▸ **Passage given**
Kubernetes users, get ready for the next chapter in microservices management


If you’re a developer, containers can feel kind of like magic—they’re portable, efficient, and make it a breeze to spin up new applications. But while containers are great for simple applications, you need extra support as you build them out into larger applications and services. When containers arrived on the scene a few years ago, IT organizations were really struggling to manage them. Deploying containers to their allotted infrastructure was a relatively manual task, with little support for auto-scaling that infrastructure up and down quickly and efficiently.  

By 2014, we’d been running Borg, our internal container resource manager, for ten years, and thought that putting a version of it in the hands of the open-source community could really help. Four years later, Kubernetes has become the dominant container orchestration platform. According to IDC1, 43% of enterprises already use public container services. We have seen evidence to that effect in our own offering, Google Kubernetes Engine (GKE). More than 80% of our largest customers already use GKE to run their workloads in production, and over 40% of GKE clusters are running stateful workloads.   

Adopting Kubernetes brings its share of benefits: resources are used more efficiently and availability improves. Developers can deploy new applications more frequently, increasing the velocity with which they create new software. Kubernetes has also introduced an extensible declarative config framework that is ushering in a consistent operation model for all services—even third-party services. More immediately, the combination of Kubernetes and containers has allowed developers to adopt a microservices architecture—discrete units of software inside single-purpose services that you can then knit into large, distributed applications that run across hybrid cloud and on-prem environments.

The missing management layer

We also know from our experience running global infrastructure that although container orchestration is a critical IT function, it’s not enough. Especially if you’re running a distributed application of any size, which might decompose a single monolithic application into hundreds or even thousands of individual components. At some point, you need tools to manage the collection of microservices, and to ensure consistent policies across them. More importantly, these policies need to be decoupled from the individual services, so that they can be more uniform and updated independently of the services.

▸ **Short exercise**
Copy the passage on Kubernetes and microservices word for word, between "Kubernetes users, get" and "quickly and efficiently.", inclusive.

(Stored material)

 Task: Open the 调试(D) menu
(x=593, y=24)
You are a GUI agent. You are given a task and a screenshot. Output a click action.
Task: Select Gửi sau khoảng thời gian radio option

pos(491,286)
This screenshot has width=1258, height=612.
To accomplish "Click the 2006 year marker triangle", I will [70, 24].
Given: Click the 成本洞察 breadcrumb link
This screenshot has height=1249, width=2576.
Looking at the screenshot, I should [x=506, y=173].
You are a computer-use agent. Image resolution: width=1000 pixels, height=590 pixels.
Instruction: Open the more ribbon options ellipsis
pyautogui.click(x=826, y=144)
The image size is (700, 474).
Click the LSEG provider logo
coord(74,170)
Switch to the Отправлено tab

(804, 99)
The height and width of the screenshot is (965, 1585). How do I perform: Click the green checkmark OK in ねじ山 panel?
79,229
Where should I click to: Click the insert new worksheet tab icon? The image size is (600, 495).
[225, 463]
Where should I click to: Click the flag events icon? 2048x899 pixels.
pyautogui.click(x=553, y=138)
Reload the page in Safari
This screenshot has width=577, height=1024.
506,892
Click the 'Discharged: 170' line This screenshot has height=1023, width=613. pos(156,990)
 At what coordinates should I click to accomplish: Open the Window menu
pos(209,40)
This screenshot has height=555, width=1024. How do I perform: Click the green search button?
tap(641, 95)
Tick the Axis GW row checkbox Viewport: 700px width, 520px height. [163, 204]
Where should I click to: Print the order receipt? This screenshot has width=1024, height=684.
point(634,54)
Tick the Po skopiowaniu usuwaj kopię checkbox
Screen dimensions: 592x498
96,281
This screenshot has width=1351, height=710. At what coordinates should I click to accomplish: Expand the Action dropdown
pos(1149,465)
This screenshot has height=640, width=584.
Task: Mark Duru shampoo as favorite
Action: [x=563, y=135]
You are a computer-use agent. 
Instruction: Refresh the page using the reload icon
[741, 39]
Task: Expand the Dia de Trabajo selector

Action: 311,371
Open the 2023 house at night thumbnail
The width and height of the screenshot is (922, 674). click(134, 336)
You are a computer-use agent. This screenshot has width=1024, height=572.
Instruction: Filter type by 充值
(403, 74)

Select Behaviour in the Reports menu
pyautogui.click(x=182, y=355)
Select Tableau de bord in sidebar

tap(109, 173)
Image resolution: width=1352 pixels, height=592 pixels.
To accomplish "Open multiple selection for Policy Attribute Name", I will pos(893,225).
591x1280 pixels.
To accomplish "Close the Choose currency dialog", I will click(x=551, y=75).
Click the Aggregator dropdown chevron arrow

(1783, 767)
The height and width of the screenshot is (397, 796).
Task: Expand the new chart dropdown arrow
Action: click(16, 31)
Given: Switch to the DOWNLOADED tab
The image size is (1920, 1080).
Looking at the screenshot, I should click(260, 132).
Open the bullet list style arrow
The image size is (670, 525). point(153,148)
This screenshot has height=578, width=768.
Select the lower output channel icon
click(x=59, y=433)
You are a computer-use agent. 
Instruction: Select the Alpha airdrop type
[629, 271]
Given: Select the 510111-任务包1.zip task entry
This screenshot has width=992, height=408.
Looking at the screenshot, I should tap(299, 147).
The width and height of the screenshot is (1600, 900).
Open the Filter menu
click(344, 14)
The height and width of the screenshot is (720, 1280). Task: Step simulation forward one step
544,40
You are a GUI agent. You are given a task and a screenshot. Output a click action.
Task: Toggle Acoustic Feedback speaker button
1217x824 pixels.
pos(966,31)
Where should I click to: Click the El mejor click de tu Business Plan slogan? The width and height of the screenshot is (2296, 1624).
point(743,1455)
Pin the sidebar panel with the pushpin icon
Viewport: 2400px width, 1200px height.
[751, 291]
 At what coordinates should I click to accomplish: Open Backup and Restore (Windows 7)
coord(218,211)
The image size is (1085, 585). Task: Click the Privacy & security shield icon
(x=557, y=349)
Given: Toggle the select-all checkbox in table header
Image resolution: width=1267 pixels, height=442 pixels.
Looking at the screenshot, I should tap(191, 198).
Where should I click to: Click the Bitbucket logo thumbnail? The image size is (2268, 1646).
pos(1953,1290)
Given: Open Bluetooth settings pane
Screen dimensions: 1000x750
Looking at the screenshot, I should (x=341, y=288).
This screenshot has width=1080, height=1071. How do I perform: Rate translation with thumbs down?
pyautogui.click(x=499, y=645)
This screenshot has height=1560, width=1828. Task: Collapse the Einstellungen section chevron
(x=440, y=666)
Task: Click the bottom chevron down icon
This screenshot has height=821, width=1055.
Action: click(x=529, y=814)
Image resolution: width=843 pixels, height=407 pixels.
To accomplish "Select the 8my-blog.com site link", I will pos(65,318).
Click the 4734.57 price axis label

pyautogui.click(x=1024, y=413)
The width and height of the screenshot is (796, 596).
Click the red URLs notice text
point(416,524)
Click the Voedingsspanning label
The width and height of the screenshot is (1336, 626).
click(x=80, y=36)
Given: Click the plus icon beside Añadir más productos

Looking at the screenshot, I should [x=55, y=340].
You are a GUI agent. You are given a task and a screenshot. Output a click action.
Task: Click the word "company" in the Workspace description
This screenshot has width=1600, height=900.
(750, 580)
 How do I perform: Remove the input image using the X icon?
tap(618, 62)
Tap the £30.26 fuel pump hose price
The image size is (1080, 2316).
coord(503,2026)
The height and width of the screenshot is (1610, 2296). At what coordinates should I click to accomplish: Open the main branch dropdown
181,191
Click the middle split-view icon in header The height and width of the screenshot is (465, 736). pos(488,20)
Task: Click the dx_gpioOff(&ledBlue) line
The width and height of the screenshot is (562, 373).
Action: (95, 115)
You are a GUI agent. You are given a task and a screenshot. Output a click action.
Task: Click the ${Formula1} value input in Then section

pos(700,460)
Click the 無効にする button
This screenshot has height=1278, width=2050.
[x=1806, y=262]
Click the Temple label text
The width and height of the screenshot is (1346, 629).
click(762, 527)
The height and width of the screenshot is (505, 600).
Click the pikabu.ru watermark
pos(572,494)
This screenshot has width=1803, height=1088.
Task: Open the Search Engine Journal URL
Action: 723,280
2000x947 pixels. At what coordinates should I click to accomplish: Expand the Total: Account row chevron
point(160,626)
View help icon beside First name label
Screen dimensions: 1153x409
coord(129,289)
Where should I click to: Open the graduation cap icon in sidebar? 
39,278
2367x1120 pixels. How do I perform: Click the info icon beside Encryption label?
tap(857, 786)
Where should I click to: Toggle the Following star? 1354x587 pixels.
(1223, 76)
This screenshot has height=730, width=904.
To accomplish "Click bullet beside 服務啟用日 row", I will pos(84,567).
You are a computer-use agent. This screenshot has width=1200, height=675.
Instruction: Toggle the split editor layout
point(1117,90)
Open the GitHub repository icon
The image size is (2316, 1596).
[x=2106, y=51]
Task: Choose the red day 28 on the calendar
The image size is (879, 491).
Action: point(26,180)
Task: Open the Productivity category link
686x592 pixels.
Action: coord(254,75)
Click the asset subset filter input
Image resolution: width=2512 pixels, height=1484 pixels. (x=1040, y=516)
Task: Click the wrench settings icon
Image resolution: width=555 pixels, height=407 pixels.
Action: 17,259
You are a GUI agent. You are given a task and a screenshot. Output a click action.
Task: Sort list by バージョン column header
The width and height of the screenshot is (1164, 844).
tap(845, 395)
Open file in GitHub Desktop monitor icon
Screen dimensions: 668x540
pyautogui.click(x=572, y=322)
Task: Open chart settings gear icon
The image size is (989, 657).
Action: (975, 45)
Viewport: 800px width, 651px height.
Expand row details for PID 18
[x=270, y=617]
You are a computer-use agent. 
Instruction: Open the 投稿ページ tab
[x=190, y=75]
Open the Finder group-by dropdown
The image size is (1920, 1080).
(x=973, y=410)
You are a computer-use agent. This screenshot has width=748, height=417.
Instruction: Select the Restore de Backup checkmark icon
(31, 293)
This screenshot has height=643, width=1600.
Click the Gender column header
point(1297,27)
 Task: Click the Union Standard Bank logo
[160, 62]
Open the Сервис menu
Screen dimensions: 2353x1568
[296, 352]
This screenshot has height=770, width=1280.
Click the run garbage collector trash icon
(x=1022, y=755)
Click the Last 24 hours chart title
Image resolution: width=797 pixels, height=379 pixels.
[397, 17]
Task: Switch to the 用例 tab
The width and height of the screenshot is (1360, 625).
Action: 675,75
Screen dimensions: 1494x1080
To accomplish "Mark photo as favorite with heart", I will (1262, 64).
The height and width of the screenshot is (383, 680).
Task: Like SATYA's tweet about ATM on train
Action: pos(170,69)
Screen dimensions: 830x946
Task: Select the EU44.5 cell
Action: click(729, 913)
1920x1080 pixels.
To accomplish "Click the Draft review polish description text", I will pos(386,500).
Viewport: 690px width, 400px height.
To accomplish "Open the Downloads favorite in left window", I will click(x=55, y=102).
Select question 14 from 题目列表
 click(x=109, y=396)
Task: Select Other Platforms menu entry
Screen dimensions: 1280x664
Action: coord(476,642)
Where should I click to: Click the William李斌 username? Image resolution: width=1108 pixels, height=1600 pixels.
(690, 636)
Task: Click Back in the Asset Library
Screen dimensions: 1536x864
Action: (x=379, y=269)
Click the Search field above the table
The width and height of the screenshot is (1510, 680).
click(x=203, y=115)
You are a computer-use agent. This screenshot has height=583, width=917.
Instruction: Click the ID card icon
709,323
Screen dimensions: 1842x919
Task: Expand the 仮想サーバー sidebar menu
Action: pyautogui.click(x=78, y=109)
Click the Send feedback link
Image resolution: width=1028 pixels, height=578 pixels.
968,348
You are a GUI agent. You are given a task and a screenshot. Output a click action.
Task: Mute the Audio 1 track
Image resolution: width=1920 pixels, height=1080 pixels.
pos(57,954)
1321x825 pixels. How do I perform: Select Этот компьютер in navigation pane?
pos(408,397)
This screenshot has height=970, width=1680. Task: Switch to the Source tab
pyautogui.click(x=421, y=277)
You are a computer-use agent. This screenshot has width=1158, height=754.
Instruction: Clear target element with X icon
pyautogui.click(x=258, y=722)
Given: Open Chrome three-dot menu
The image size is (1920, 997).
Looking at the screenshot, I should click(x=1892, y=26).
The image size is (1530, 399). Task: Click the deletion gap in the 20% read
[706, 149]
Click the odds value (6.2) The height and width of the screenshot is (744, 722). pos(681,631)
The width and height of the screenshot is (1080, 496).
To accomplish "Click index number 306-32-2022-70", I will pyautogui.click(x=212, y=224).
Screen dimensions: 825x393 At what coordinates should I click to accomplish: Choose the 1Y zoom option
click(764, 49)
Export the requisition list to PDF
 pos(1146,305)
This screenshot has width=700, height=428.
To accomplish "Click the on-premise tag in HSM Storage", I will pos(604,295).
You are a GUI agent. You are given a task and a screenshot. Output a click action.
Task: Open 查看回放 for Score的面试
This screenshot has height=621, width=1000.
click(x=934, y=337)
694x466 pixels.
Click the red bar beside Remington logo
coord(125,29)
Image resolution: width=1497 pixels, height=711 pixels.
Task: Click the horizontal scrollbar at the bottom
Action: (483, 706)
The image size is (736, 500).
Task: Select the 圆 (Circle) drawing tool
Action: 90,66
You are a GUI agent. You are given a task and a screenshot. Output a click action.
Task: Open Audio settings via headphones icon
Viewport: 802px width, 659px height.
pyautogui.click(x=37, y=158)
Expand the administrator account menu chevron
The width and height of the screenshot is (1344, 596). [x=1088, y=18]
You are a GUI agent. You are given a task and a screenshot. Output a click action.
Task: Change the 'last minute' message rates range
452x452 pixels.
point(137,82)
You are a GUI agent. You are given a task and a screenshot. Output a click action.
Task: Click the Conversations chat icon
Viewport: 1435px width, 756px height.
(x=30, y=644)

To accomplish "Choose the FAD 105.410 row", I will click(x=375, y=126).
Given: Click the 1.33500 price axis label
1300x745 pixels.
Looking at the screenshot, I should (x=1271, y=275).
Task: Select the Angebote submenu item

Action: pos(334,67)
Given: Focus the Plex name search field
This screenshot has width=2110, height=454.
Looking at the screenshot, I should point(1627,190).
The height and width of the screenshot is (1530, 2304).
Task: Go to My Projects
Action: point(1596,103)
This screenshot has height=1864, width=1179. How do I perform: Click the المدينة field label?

▸ **Task answer**
Kubernetes users, get ready for the next chapter in microservices management


If you’re a developer, containers can feel kind of like magic—they’re portable, efficient, and make it a breeze to spin up new applications. But while containers are great for simple applications, you need extra support as you build them out into larger applications and services. When containers arrived on the scene a few years ago, IT organizations were really struggling to manage them. Deploying containers to their allotted infrastructure was a relatively manual task, with little support for auto-scaling that infrastructure up and down quickly and efficiently.